▸ **AUSGEWÄHLTER AUSZUG**

So mancher Hobbyfahrer wird, wenn er die erste Hürde meistert, mit den „Cut-Off-Zeiten“ Probleme bekommen: Diese liegen bei vier Stunden für 60 Kilometer und bei sechs Stunden für 100 Kilometer. Wer die nicht erreicht, wird aus der Wertung genommen. Zudem schließt das Ziel acht Stunden nach dem Start. Allzu viel Zeit sollte man sich bei den Passanstiegen also nicht lassen . . .

400 Fahrer am Start

Dauerregen und Temperaturen von 14 Grad an den Tagen vor dem Rennen lassen so manchen angemeldeten Teilnehmer daheim bleiben. Vor dem Start ist es dann zumindest trocken. Für etwa 400 Fahrer wird um 8 Uhr bei elf Grad der Startschuss abgefeuert.

Die ersten 20 Kilometer verlaufen flach. Das Hauptfeld ist mit Tempo 34 unterwegs, die Spitzengruppe der Elitefahrer – der Sieger wird nach 4:10 Stunden wieder zurück sein – hat sich da bereits abgesetzt. Der erste Anstieg: hinauf zum Monte San Pietro, insgesamt neun Kilometer, die ersten vier davon relativ steil. Doch die Kraft ist bei Popp noch da.

▸ **ZU ERLEDIGENDE AUFGABEN**
A: Schreiben Sie aus dem Auszug über das Radrennen den Abschnitt ab, der mit „So mancher Hobbyfahrer“ beginnt und bis einschließlich „der Startschuss abgefeuert.“ reicht.
B: Prüfen Sie anhand des Auszugs über das Radrennen, ob diese Aussagen zutreffen: (i) Für 60 Kilometer liegt die Cut-Off-Zeit bei vier Stunden. (ii) Das Ziel schließt zehn Stunden nach dem Start. (iii) Der Startschuss fällt um 8 Uhr bei elf Grad. Antworten Sie jeweils mit Ja oder Nein und zitieren Sie die entscheidende Stelle wörtlich.
C: Führen Sie den Auszug über das Radrennen nach seinem letzten Satz weiter.

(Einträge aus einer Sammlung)
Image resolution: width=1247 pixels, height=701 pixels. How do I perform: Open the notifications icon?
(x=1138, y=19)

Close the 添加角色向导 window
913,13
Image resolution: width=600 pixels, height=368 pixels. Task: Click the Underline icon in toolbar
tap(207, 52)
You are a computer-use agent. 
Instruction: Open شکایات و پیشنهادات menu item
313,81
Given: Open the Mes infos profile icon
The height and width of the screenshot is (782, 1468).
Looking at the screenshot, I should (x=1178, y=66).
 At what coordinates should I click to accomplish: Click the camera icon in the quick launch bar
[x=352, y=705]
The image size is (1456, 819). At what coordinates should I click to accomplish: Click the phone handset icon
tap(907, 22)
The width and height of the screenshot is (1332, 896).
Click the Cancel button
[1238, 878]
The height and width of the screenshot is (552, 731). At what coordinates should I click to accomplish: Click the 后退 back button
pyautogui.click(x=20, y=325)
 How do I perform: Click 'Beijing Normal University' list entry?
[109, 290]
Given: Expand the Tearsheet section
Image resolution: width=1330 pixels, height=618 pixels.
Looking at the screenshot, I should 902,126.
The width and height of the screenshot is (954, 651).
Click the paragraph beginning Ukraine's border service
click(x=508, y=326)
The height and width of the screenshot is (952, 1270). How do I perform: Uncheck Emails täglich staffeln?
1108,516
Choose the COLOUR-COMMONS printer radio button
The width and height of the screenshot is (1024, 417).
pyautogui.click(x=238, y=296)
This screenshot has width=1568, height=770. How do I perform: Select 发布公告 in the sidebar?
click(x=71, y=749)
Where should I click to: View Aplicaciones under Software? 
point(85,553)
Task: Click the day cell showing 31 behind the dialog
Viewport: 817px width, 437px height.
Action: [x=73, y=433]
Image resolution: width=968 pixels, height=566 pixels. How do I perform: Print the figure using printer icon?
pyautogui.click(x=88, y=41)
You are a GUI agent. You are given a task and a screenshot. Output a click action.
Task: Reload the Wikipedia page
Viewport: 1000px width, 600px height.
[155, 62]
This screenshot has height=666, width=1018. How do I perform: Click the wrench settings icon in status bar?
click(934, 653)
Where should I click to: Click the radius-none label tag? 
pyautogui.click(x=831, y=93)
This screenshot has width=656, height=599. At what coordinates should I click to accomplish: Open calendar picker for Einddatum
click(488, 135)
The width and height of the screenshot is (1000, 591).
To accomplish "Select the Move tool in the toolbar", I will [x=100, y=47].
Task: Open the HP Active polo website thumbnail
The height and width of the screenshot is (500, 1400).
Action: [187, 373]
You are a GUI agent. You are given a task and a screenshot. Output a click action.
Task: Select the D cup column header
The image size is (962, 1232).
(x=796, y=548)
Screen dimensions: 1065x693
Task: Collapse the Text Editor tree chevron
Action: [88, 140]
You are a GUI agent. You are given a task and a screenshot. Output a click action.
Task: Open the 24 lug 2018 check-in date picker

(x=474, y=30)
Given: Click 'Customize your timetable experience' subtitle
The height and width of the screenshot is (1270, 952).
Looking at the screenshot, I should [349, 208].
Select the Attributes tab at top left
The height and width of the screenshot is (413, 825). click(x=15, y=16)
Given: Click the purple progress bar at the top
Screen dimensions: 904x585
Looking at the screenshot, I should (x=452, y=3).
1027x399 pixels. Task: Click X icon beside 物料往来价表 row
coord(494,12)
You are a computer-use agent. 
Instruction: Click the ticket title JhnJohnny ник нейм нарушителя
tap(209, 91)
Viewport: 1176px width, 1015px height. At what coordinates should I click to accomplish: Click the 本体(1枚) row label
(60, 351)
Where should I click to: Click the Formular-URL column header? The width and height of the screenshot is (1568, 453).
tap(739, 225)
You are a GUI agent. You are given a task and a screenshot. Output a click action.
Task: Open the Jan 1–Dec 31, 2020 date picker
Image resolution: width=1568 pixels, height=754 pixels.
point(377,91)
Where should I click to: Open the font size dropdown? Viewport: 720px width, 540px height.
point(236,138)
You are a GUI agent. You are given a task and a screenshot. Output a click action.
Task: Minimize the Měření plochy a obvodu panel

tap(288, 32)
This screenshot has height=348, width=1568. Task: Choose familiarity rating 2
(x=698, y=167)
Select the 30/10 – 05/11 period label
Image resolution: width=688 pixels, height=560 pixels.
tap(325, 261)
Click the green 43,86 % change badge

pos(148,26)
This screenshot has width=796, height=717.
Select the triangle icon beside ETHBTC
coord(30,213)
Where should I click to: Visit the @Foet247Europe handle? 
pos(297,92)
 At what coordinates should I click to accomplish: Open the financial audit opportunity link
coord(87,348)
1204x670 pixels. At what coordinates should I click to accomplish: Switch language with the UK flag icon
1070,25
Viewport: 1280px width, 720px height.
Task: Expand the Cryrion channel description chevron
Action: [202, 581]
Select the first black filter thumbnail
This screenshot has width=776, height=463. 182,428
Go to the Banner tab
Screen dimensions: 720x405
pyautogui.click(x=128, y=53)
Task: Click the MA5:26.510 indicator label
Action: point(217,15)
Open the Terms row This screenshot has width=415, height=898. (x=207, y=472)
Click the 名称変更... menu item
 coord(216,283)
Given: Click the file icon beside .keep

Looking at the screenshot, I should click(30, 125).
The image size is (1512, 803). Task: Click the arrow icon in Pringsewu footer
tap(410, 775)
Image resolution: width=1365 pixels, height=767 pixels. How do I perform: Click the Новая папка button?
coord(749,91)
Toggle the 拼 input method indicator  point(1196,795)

▸ **ANTWORTEN ZU AUFGABEN**
A:
So mancher Hobbyfahrer wird, wenn er die erste Hürde meistert, mit den „Cut-Off-Zeiten“ Probleme bekommen: Diese liegen bei vier Stunden für 60 Kilometer und bei sechs Stunden für 100 Kilometer. Wer die nicht erreicht, wird aus der Wertung genommen. Zudem schließt das Ziel acht Stunden nach dem Start. Allzu viel Zeit sollte man sich bei den Passanstiegen also nicht lassen . . .

400 Fahrer am Start

Dauerregen und Temperaturen von 14 Grad an den Tagen vor dem Rennen lassen so manchen angemeldeten Teilnehmer daheim bleiben. Vor dem Start ist es dann zumindest trocken. Für etwa 400 Fahrer wird um 8 Uhr bei elf Grad der Startschuss abgefeuert.

B:
(i) Ja: „Diese liegen bei vier Stunden für 60 Kilometer und bei sechs Stunden für 100 Kilometer.“
(ii) Nein: „Zudem schließt das Ziel acht Stunden nach dem Start.“
(iii) Ja: „Für etwa 400 Fahrer wird um 8 Uhr bei elf Grad der Startschuss abgefeuert.“

C:
Verpflegung im Stand

Nun wartet der Passo di Lavazè. Popp muss – wie andere Teilnehmer auch – bei der Fahrt bis auf 1818 Meter Höhe schon etwas „beißen“, da die durchschnittliche Steigung bei zwölf Prozent liegt. Auf der Passhöhe die erste Verpflegungsstelle: Wasser, Elektrolytgetränke, Cola und Tee stehen bereit, dazu Trockenfrüchte, Bananen, Schokolade, Kekse. Die meisten stellen ihr Rad ab und verpflegen sich im Stehen.

In engen Haarnadelkurven geht es kurz darauf hinunter Richtung Val di Fiemme. In Stave und Tesero befinden sich Hunderte von Zuschauern an der abgesperrten Strecke und jubeln den Fahrern zu. Es bilden sich Gruppen, in denen die Führungsarbeit wechselt; im Windschatten lassen sich Kräfte sparen.

Das ist auch nötig, denn bald steht das Königsstück der Rundfahrt auf dem Programm: der elf Kilometer lange Anstieg zum Passo di San Pellegrino, gespickt mit zahlreichen Spitzkehren und einer maximalen Steigung von 14 Prozent. In Moena, am Eingangstor zum Val di Fassa, geht es los. Der traumhafte Ausblick auf die Bergzacken der Latemar-Riesen und des Rosengartens auf der gegenüberliegenden Talseite bleibt den meisten Sportlern verborgen; sie haben nur noch den „Tunnelblick“ für den Kampf gegen den Berg.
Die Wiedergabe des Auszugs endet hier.